Exercise instructions
Duplicate the stretch of the listing from the line containing "Screen dimensions: 590x382" through the line containing "Click the 篠山層群", keeping every character as it stands.

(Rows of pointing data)
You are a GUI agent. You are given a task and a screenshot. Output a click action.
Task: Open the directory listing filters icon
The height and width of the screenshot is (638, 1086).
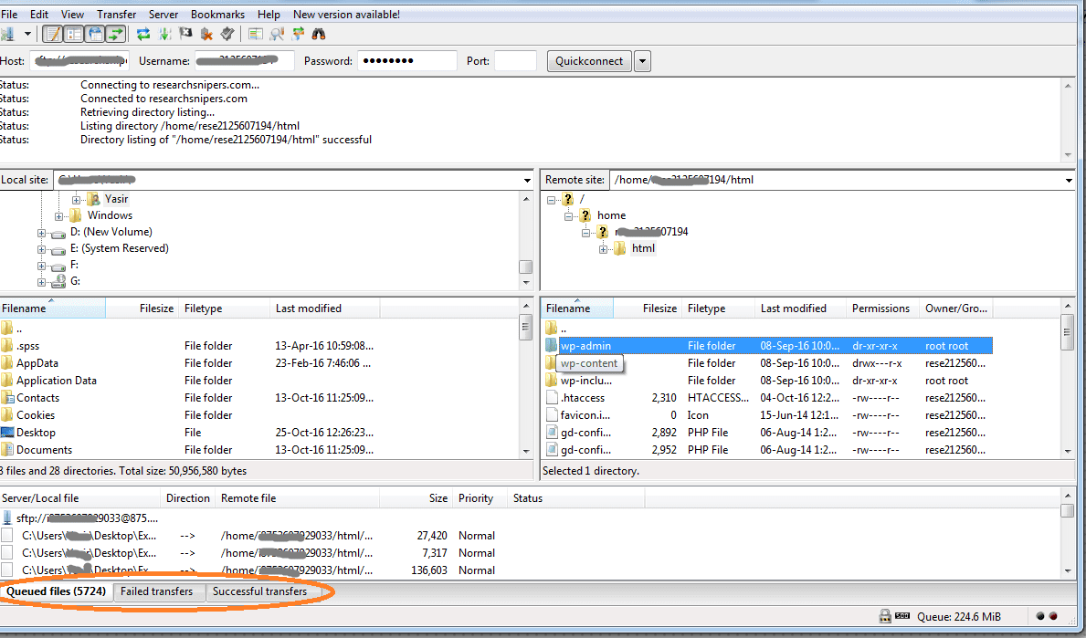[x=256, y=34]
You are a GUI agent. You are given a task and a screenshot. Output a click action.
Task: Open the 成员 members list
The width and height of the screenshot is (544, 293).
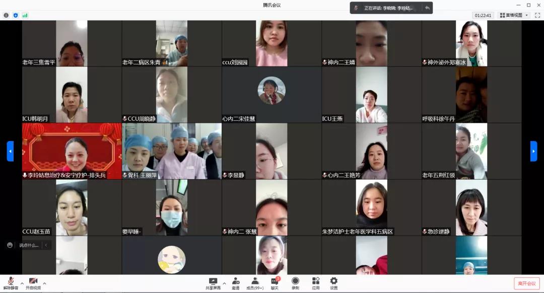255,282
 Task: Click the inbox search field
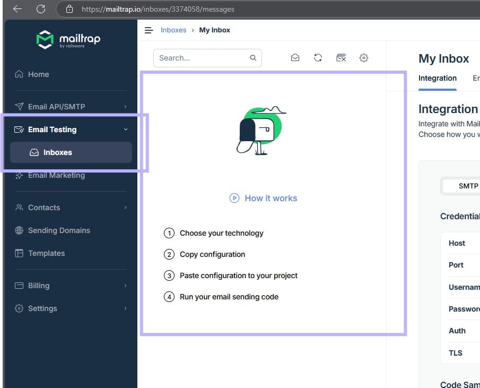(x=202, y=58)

---

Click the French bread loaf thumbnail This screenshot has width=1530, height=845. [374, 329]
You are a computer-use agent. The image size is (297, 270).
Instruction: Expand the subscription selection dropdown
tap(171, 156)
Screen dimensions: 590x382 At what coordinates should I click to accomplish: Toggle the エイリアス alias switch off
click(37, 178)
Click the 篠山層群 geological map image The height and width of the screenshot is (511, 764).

Solved problem
Screen dimensions: 590x382 At what coordinates should I click to accomplish: Toggle the エイリアス alias switch off
click(37, 178)
Click the 篠山層群 geological map image The height and width of the screenshot is (511, 764).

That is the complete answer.